So lagen in Nienstedt, aber auch in Teilen Bakedes, Eimbeckhausens und der Kernstadt bis zum frühen Abend weiterhin die gelben Säcke herum. Die NDZ hatte ihre Leser dazu aufgerufen, Probleme, aber auch Erfolgsmeldungen rund um den zweiten offiziellen Abfuhrtag seit dem Wechsel von der Kreisabfallwirtschaft (KAW) zum neuen Anbieter zu melden. Ergebnis: Lob, Erleichterung und Verständnis – aber auch viel Kritik und Verzweiflung bei denen, die ihre Säcke nicht loswurden.

Und auch beim Landkreis beschäftigte das Thema am Mittwoch noch die Verantwortlichen: Nach den deutlichen Ansagen von Landrat Tjark Bartels und der KAW in Richtung Duales System („Grüner Punkt“) und Remondis stehe man nun in Kontakt, so Landkreis-Sprecherin Sandra Lummitsch. Remondis habe versichert, man sei „bemüht, die Abfuhren nachzuholen – aber ob das ‚fristgerecht‘ klappt, bleibt abzuwarten“, so Lummitsch.

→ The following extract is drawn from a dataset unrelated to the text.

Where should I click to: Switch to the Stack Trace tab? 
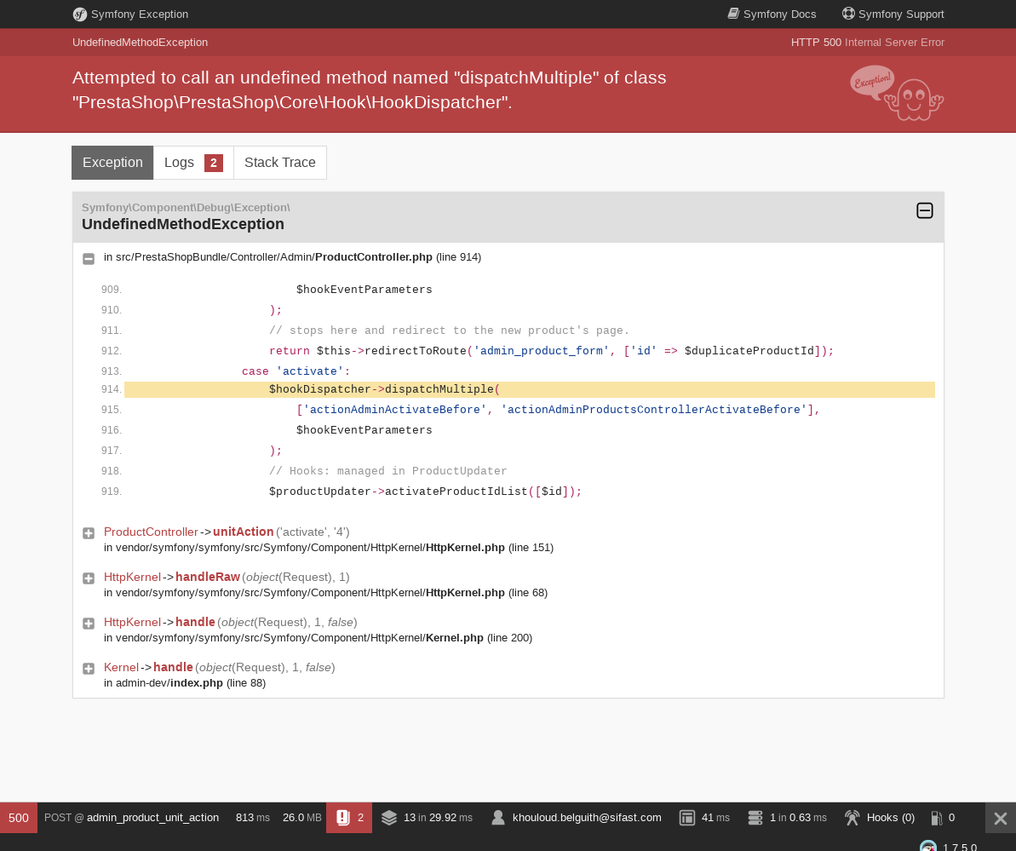[x=279, y=162]
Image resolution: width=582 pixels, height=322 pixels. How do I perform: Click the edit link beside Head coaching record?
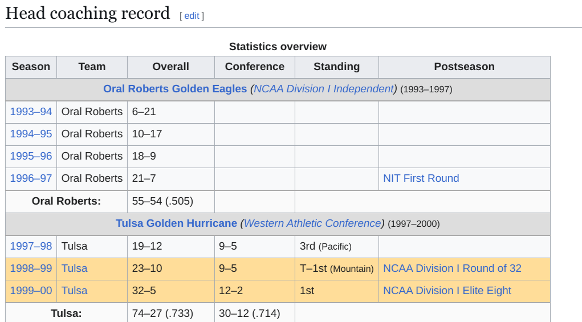click(192, 16)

Den ganzen Mittwoch über meldeten sich Leser bei der NDZ, per Mail, per Telefon, über Facebook. Lange nicht alle meckerten. In Hachmühlen oder Hamelspringe klappte die Abfuhr offenbar reibungslos. Die CDU-Landtagsabgeordnete Petra Joumaah meldete schon früh von der Angerstraße in der Kernstadt: „7.29 Uhr, die gelben Säcke sind gerade abgeholt.“ Auch aus dem zuletzt gebeutelten Böbber gab es gute Nachrichten: „Heute beim zweiten offiziellen Abfuhrtermin wurden die Säcke endlich abgeholt“, schreibt Anwohnerin Ines Dreyer. Über die Probleme ist sie trotzdem verärgert: „Ein großes Unternehmen wie Remondis sollte in der Lage sein, einfach einen Fehler einzugestehen, die Bürger zu bitten, die Säcke herein zu holen und zum nächsten Termin vor die Tür zu bringen.“ Denise Titze aus Hamelspringe mahnt gar zur Gelassenheit: „Es ist ein neues Gebiet und ich finde in den ersten drei Monaten sollte jeder Verständnis zeigen.“

Genau das geht Einigen allerdings langsam ab: Die NDZ erreichten auch am späten Nachmittag und frühen Abend noch Beschwerden aus Nettelrede, aus zahlreichen Kernstadt-Straßen. In Bakede registrierte Ortsbürgermeister Rolf Wittich am frühen Abend viele zurückgelassene Säcke. Anwohner Torben Idensen rät: „Einfach unfrei per Post zum Entsorger...“ Besonders groß sind die Probleme offenbar in Eimbeckhausen. Zahlreiche Leser melden sich von hier – und um 18 Uhr schreibt Susanne Hennig etwas resigniert: „Wenn das so weitergeht, machen wir mit den gelben Säcken ein Osterfeuer.“

Und dann ist da noch Nienstedt. Der Ort im Deister wurde schon vor zwei Wochen nicht angefahren, bei den Nachholterminen ignoriert – und auch am Mittwoch: Tristesse. Gegen 17 Uhr schreibt Vize-Ortsbürgermeister Knut Peter Wiedermann: „Alles steht noch draußen. Und die Säcke sind teilweise zerstört, etwa durch Nager.“ Und die Nienstedterin Regina Helbich fasst die Stimmung vieler Betroffener ganz treffend zusammen: „Ich mag nicht mehr“, sagt sie. Als sie gestern bei Remondis angerufen habe und den Ortsnamen Nienstedt nannte, sei das Gespräch getrennt worden.